ATP kelas 9 SMP/MTs fase D yang baik harus berhubungan erat dengan asesmen. Oleh karena itu, setiap tujuan pembelajaran harus dihubungkan dengan jenis asesmen yang tepat. Guru perlu memikirkan cara untuk mengukur pencapaian tujuan pembelajaran, baik melalui asesmen formatif maupun sumatif.
Dalam pembelajaran Bahasa Inggris kelas 9, asesmen bisa dilakukan melalui observasi, unjuk kerja, proyek, presentasi, atau tes tertulis. Kesesuaian antara tujuan dan asesmen akan membantu guru mendapatkan gambaran yang jelas tentang perkembangan kompetensi siswa.
Langkah terakhir adalah merencanakan alokasi waktu untuk setiap tujuan pembelajaran.
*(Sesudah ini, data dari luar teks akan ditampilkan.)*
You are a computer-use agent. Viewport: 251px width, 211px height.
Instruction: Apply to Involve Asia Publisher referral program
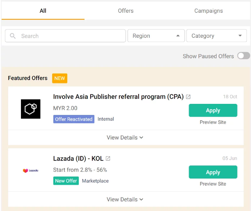[x=213, y=110]
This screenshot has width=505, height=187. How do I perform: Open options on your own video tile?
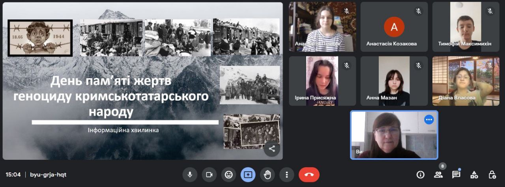(428, 120)
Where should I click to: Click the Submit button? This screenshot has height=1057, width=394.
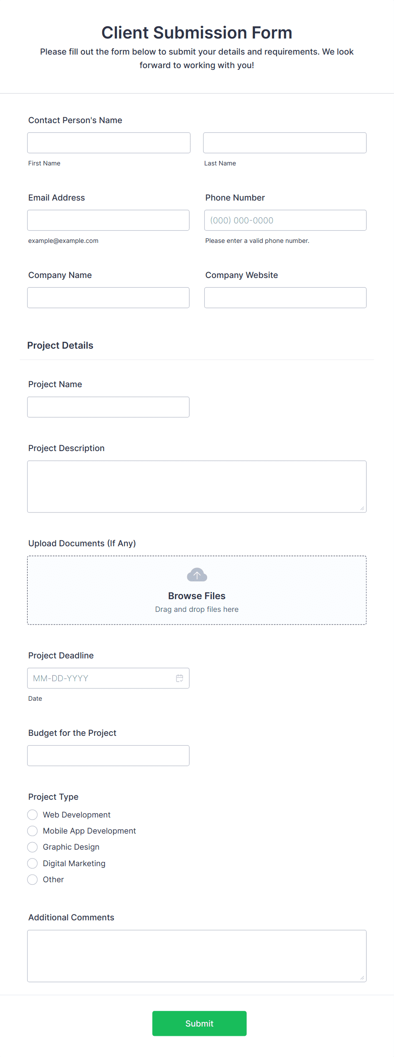(x=199, y=1024)

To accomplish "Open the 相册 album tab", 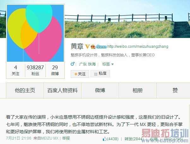I will click(x=138, y=91).
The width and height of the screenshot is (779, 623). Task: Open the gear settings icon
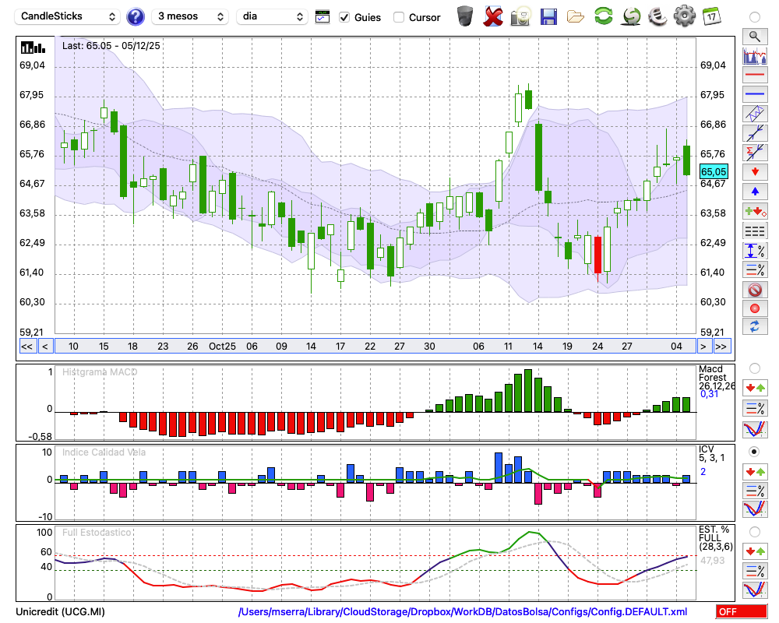[684, 16]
Meskipun kurikulum merdeka tidak menetapkan waktu secara rigid, guru tetap perlu memperkirakan waktu supaya pembelajaran bisa berlangsung efektif dan semua tujuan bisa dicapai dalam satu tahun ajaran.
Pemetaan waktu ini bersifat fleksibel dan bisa disesuaikan dengan situasi di kelas. Guru diberikan keleluasaan untuk melakukan penyesuaian jika ditemukan kebutuhan siswa yang memerlukan pendalaman atau dukungan di area tertentu.
Sebagai akhir dari proses pembuatan ATP Bahasa Inggris kelas 9 fase D kurikulum merdeka, guru perlu melakukan refleksi dan evaluasi terhadap Alur Tujuan Pembelajaran (ATP) yang telah dibuat. ATP kurikulum merdeka adalah dokumen yang tidak bersifat final dan selalu bisa diperbaiki sejalan dengan pengalaman belajar di kelas.
Melalui refleksi yang terus-menerus, guru bisa menilai apakah alur tujuan pembelajaran sudah efektif, relevan, dan benar-benar membantu siswa mencapai kompetensi yang diinginkan. Dengan demikian, ATP Bahasa Inggris kelas 9 SMP/MTs fase D tidak hanya berfungsi sebagai dokumen administratif, melainkan sebagai peta pembelajaran yang bermakna dan mendukung siswa.
Download ATP Bahasa Inggris kelas 9 fase D kurikulum merdeka selengkapnya klik disini
ATP Bahasa Inggris kelas 9 SMP/MTs fase D dalam kurikulum merdeka merupakan dasar penting untuk menghadirkan pembelajaran yang relevan, kontekstual, dan fokus pada pengembangan kompetensi siswa. Dengan ATP kurikulum merdeka yang dibuat dengan baik, guru bisa membuat kegiatan pembelajaran yang terstruktur namun tetap fleksibel, sehingga siswa bisa mencapai capaian pembelajaran secara maksimal.